The report states: “The council’s housing service has expressed an interest in acquiring the entire Invertay House site including the surrounding grounds and car parks with a view to this being used to provide affordable housing in the area.
“The Carnoustie and Monifieth Men’s Shed group have an existing month to month lease from the council (paying £525 p.a.) and are currently operating from the former machine room premises. The CAT application covers this facility and an additional building, lock up garages and land.
“The CAT officer group’s assessment is that the proposal is not strong enough to merit a recommendation to approve it but it is not without merit and so isn’t being recommended for outright rejection either.”

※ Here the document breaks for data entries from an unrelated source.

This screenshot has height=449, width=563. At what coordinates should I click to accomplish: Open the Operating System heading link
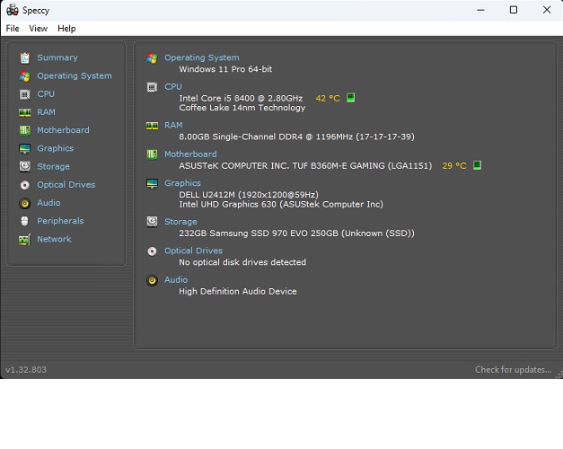pyautogui.click(x=201, y=57)
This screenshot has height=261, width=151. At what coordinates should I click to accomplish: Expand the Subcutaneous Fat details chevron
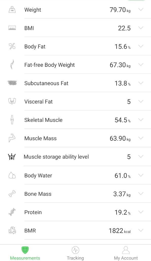[x=141, y=83]
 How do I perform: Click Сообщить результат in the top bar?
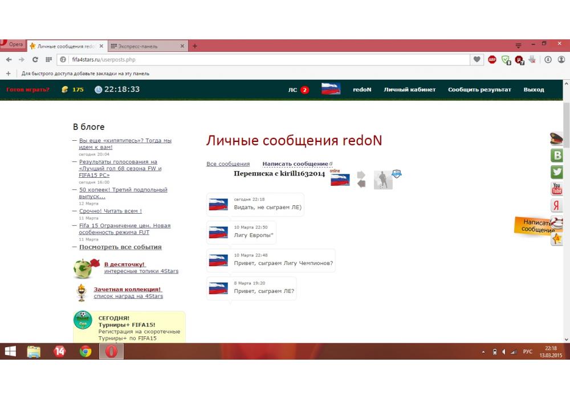[479, 89]
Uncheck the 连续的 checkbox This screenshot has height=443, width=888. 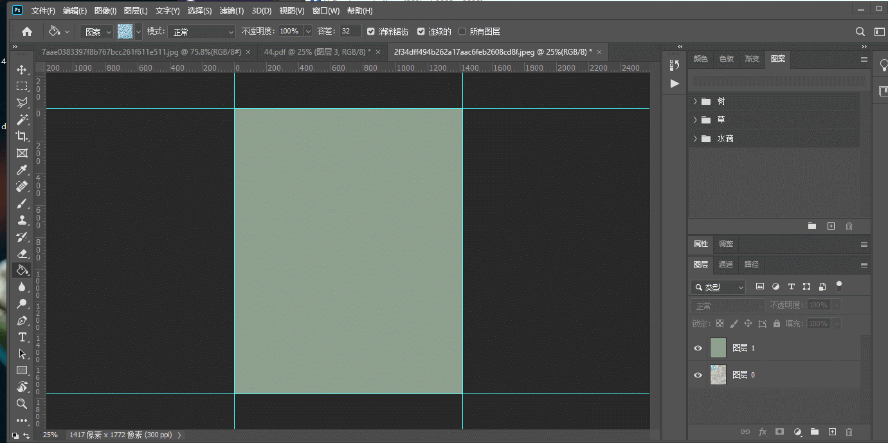point(421,32)
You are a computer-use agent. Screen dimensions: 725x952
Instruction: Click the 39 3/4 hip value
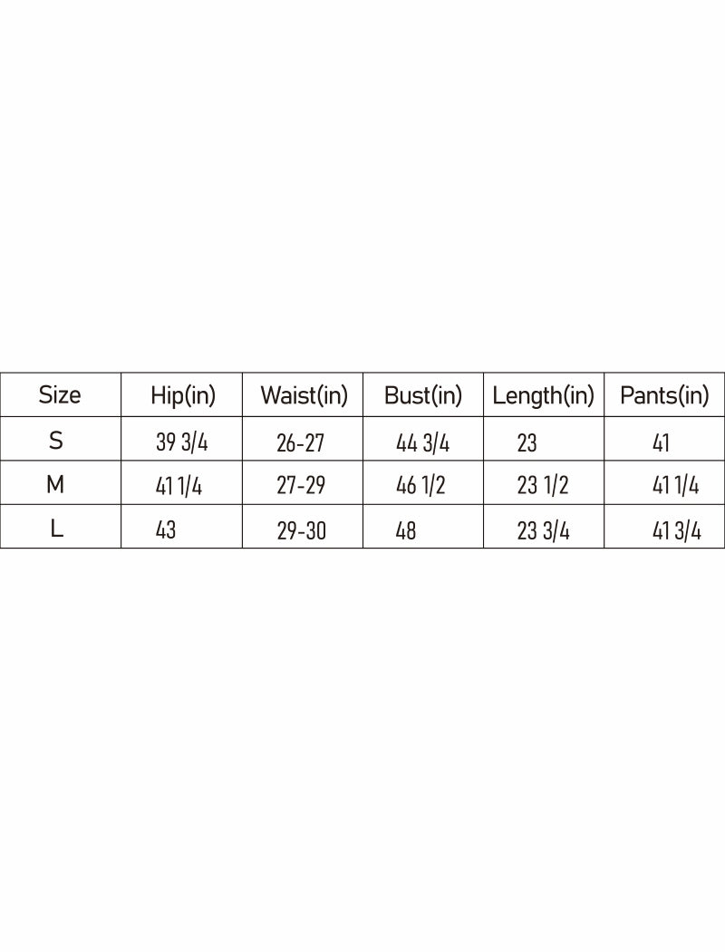tap(182, 442)
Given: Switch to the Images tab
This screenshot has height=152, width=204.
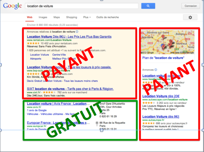Looking at the screenshot, I should (43, 17).
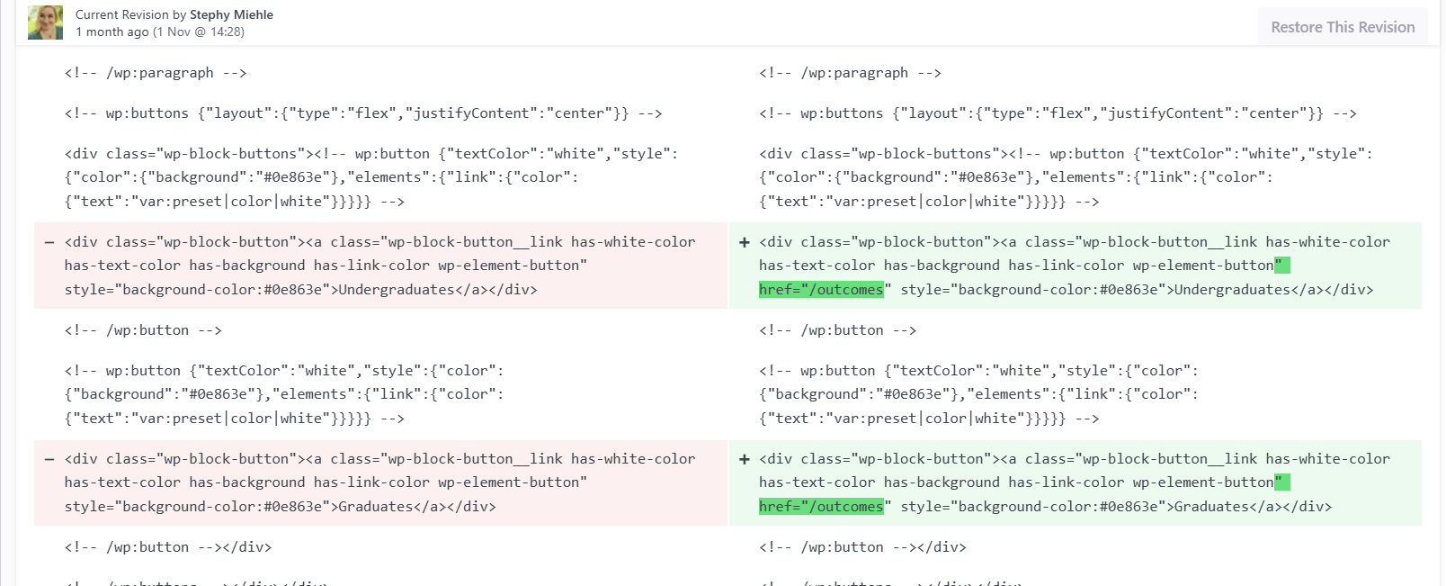Click the right column wp-block-buttons div opening line

pos(1066,154)
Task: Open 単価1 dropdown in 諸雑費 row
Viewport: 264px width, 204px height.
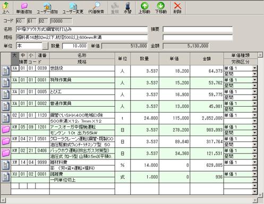Action: tap(254, 174)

Although the housing appropriation plan would have to come forward at a future date, the report reveals the plan is to start work on the near £8 million project in 2021, with new townhouses included in the scheme to offset the cost of refurbishing the listed Invertay buildings.
Mr Lorimer adds: “Carnoustie and Monifieth Men’s Shed is a well-established group who are already operating from the premises which are the subject of the CAT.
“When viewed in isolation the CAT application has several merits in securing the premises for the group over the longer term and in many ways it is ideal for their purposes.
“Having a CAT tenant on part of the site will, however, impact on the viability and value for the remainder of the site and its ability to be developed.
“This is not to say that the proposed CAT and sale/re-use of the remaining site could not work in tandem, just that this would inevitably have negative financial implications for the council and bring a level of complexity to any sale or re-use of the site.”